- _Page extract_
_ _ _ _ _ _ _
Friday, November 21, 2014

JCY worker-Employer Dispute? JCY did no wrong? Do we need an independent investigation?

Most disturbing when the Malaysian government can come out and say that the Employer has done no wrong.  Would anyone believe that workers will come out and protest for no reason?

Were there no 'torture'  -alleged forcing workers to play volleyball with stones...?

I believe that it was all a matter between workers and their employer   - it should not have involved the police....let alone the Home should have been an issue under the ambit of the Minister of Human Resources.

Good that MTUC has come out challenging the statement of the Deputy Minister in Parliament....


Is gov't sweeping JCY riots under the carpet

COMMENT The Malaysian Trades Union Congress is alarmed at the manner in which the issue of JCY HDD Technology Sdn Bhd (JCY) foreign workers' industrial action is being swept under the carpets by the police.

MTUC is disappointed with Deputy Home Minister Wan Junaidi Wan Jaafar's statement in the Dewan Rakyat that industrial action taken by JCY foreign workers was due to misunderstanding among the foreign workers themselves, especially since this claim is not supported by any facts.

On Sep 4, 2014, we wrote to the Human Resources Ministry to hold a tripartite meeting to discuss the issues raised by JCY’s workers. However, despite several follow-up calls to the ministry, to date our request has fallen on deaf ears.

Our Johor division officers on the ground, who have been following the case closely with some of JCY’s migrant workers, have been informed by the workers that their protest escalated when one of JCY’s staff provoked them by throwing stones at the workers when they refused to engage in a game of throwing stones at one another at their workplace at Kulaijaya.

Initially a group of about 20 workers were forcefully moved to Kulaijaya for participating in the industrial action in Tebrau over the death of their coworker who had complained of having difficulty in breathing.
_ _ _ _ _ _ _
- _Supplied material_
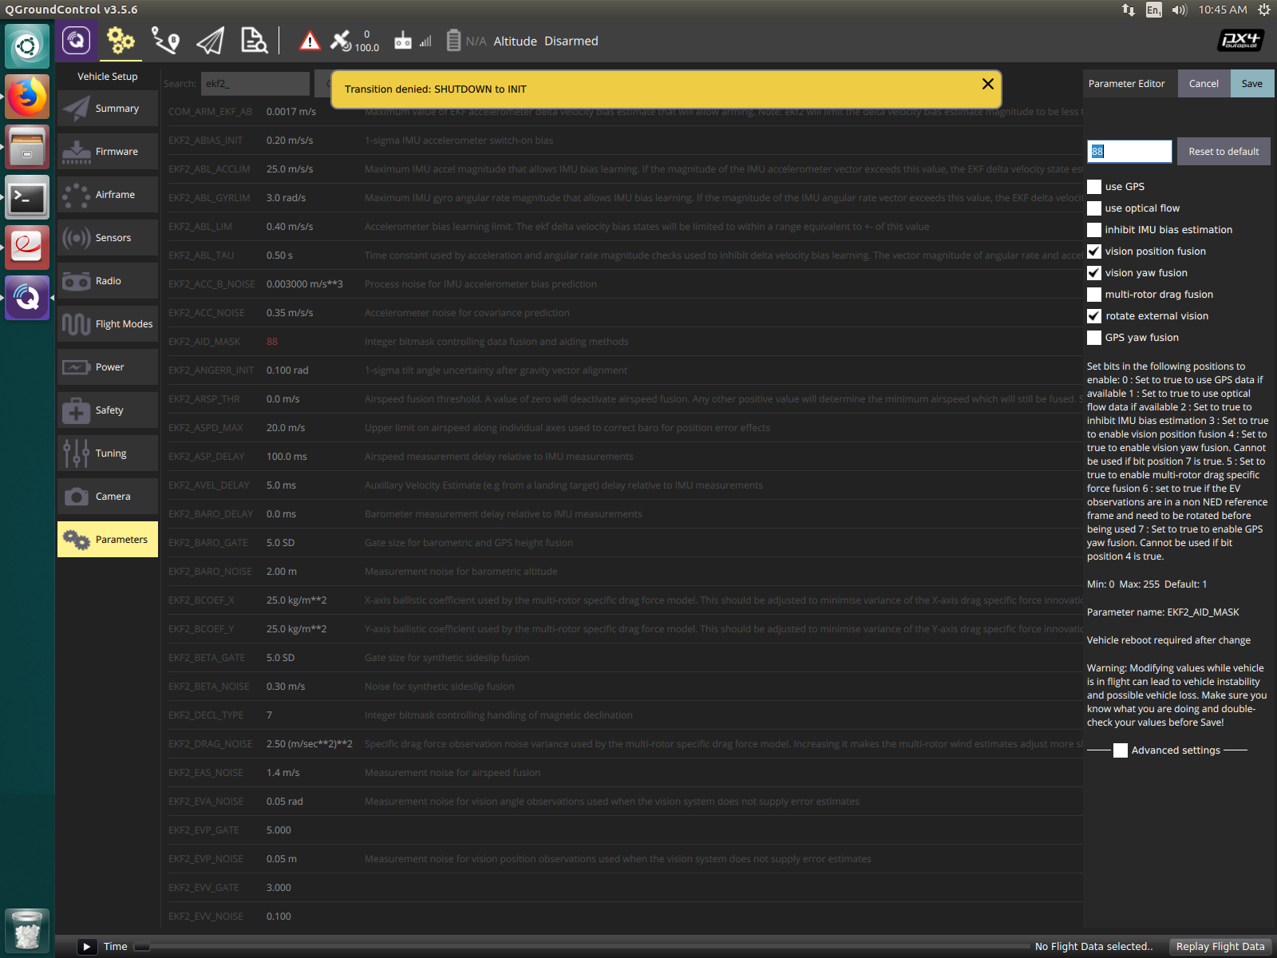
Task: Click the Reset to default button
Action: [x=1223, y=151]
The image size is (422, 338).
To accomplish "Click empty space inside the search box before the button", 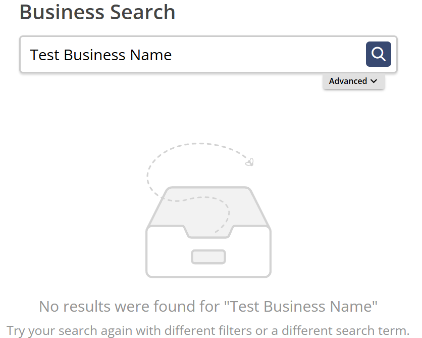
_ _ _ _ _ _ _
- _Task set_
A: Translate this sentence from the post on the JCY worker dispute into Spanish: "On Sep 4, 2014, we wrote to the Human Resources Ministry to hold a tripartite meeting to discuss the issues raised by JCY’s workers."
B: Reproduce the post on the JCY worker dispute between "JCY worker-Employer Dispute?" and "volleyball with stones...?", inclusive.

- _Responses in order_
A: El 4 de septiembre de 2014, escribimos al Ministerio de Recursos Humanos para que celebrara una reunión tripartita a fin de discutir los problemas planteados por los trabajadores de JCY.

B:
JCY worker-Employer Dispute? JCY did no wrong? Do we need an independent investigation?

Most disturbing when the Malaysian government can come out and say that the Employer has done no wrong.  Would anyone believe that workers will come out and protest for no reason?

Were there no 'torture'  -alleged forcing workers to play volleyball with stones...?